Um dos grandes saltos evolutivos da história do automóvel foi a aplicação dos princípios aerodinâmicos.

Na fase pré-guerra, eram muitos os construtores que menosprezavam a importância deste facto no funcionamento do automóvel. Contudo, progressivamente foram-se rendendo às evidências, já que a aerodinâmica não interfere somente na performance do automóvel, mas também no aumento da autonomia, da estabilidade direccional, no ruído – e logo no conforto –  na refrigeração, no desgaste da mecânica, etc.

Os primeiros avanços no capítulo da aerodinâmica parecem hoje ingénuas, como é o caso do famoso “Jamais Contente” de 1899, cujo formato era, tão simplesmente, o de uma bala. Era integralmente produzida em materiais leves como o tungsténio, magnésio e alumínio, pela famos Rotschild. Contudo, tanto o rudimentar chassis exposto, como o facto de todo o tronco do piloto ir exposto, em nada ajudavam à capacidade de penetração. Dito isto, movido por dois motores eléctricos de 25Kw, o Jamais Contente foi capaz de se tornar o primeiro automóvel do mundo a superar os 100km/h (105,882km/h).

Um dos marcos no estudo aerodinâmico do período pré-guerra foi o A.L.F.A 40/60 H.P. Aerodinamica. Um exemplar único, encomendado pelo Conde Marco Ricotti à Carrozzeria Castagna, tinha um motoro de seis litros e atingiu os 139km/h, um número notável para um veículo de passageiros em 1914.

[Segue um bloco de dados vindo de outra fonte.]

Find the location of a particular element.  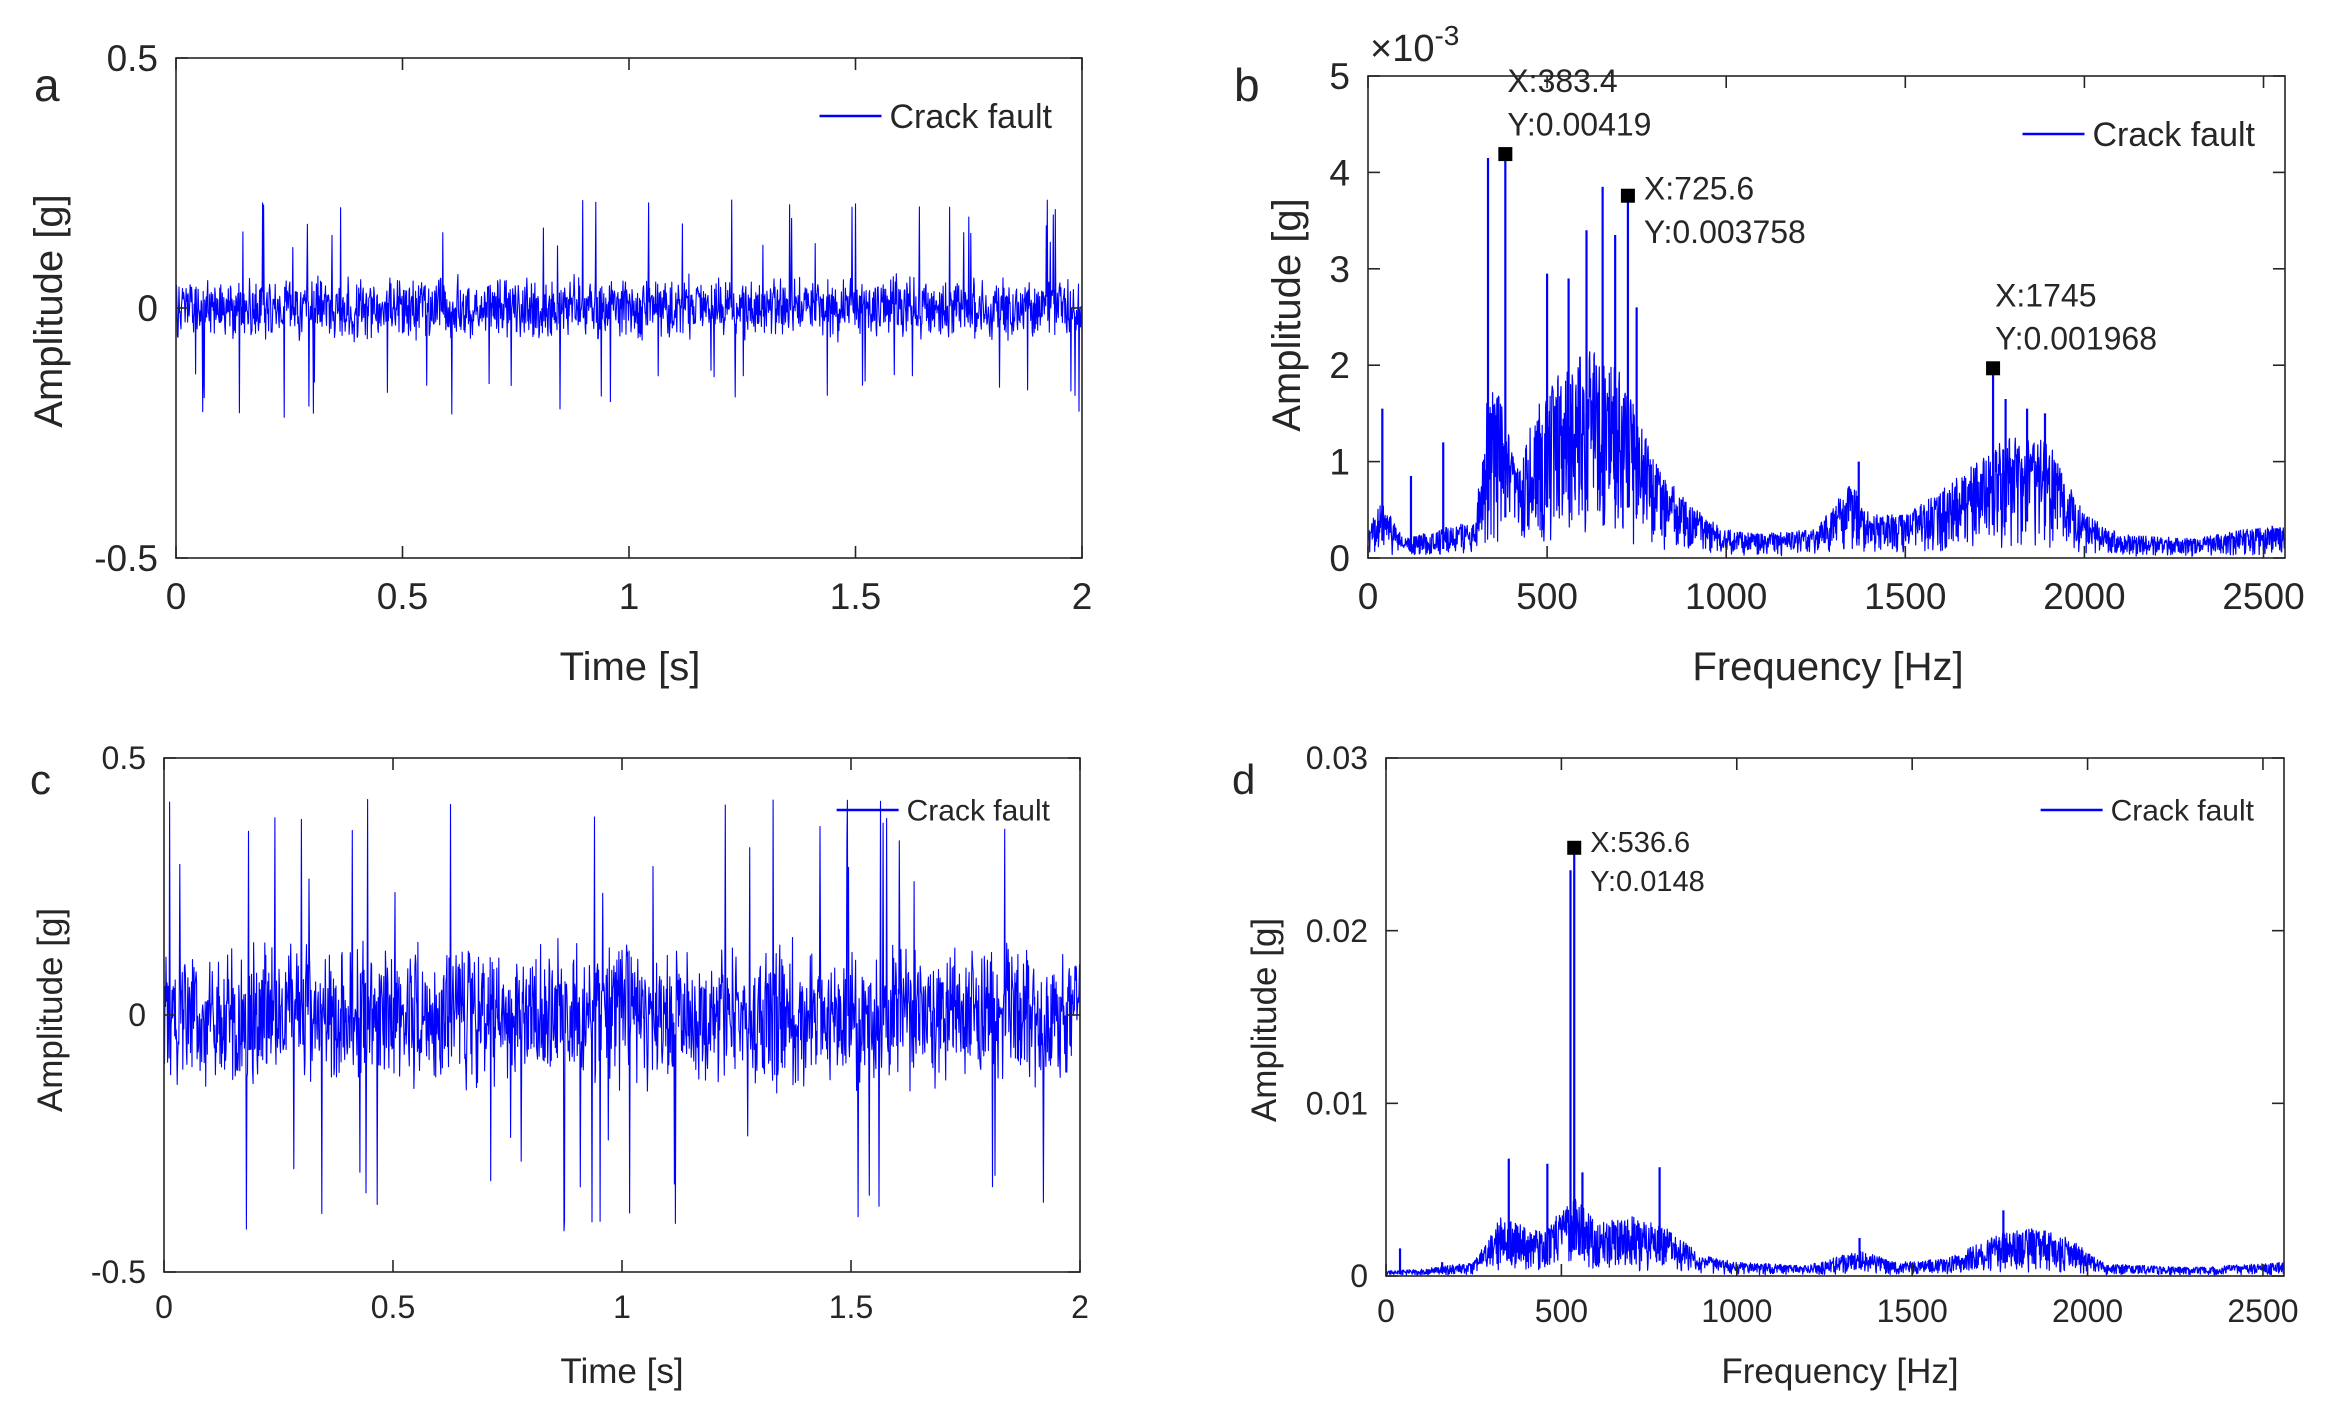

y-tick-label: 3 is located at coordinates (1340, 270).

Outro marco do pré-guerra no que diz respeito à aerodinâmica, e um dos primeiro produzidos em pequena série, foi o Tatra 77 de 1937. Movido por um motor de oito cilindros em V  arrefecido a ar e montado em posição traseira, o 77 tinha 75cv e um incrível coeficiente aerodinâmico de 0,212, o que lhe permitia atingir os 150km/h.